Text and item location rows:
-- -- --

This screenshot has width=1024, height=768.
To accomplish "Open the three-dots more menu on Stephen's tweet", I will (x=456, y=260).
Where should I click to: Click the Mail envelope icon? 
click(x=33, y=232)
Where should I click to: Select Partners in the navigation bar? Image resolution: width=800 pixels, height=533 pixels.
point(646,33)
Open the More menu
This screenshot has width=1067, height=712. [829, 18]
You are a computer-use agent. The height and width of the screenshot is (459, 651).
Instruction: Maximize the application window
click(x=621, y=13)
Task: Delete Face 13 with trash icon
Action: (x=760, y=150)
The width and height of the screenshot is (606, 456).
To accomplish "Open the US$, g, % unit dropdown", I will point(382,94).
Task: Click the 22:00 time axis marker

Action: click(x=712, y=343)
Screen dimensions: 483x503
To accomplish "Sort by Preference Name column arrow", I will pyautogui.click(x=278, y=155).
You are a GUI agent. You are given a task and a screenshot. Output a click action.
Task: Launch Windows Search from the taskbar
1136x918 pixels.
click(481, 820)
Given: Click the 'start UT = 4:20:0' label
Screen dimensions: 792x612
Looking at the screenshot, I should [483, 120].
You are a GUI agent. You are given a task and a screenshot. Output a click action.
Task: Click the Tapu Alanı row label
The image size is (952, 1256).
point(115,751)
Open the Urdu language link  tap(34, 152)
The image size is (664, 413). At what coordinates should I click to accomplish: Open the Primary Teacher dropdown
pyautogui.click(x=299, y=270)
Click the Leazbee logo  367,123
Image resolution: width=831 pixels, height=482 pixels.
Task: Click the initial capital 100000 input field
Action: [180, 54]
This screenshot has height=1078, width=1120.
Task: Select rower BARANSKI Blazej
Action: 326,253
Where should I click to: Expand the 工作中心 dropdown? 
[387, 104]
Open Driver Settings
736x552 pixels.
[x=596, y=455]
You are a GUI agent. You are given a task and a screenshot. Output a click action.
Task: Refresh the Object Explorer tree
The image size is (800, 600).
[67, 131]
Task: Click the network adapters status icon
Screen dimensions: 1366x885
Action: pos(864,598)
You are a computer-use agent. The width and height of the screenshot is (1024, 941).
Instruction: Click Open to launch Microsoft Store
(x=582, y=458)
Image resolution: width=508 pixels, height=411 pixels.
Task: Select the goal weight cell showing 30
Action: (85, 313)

-- -- --

Objective: Switch "Urdu" to "Hindi" in the lines starting at the one containing "Given: Click the 'start UT = 4:20:0' label" and ending at the one containing "Open the Urdu", keeping everything else the same. Write out only those lines.

Complete output:
Given: Click the 'start UT = 4:20:0' label
Screen dimensions: 792x612
Looking at the screenshot, I should [483, 120].
You are a GUI agent. You are given a task and a screenshot. Output a click action.
Task: Click the Tapu Alanı row label
The image size is (952, 1256).
point(115,751)
Open the Hindi language link  tap(34, 152)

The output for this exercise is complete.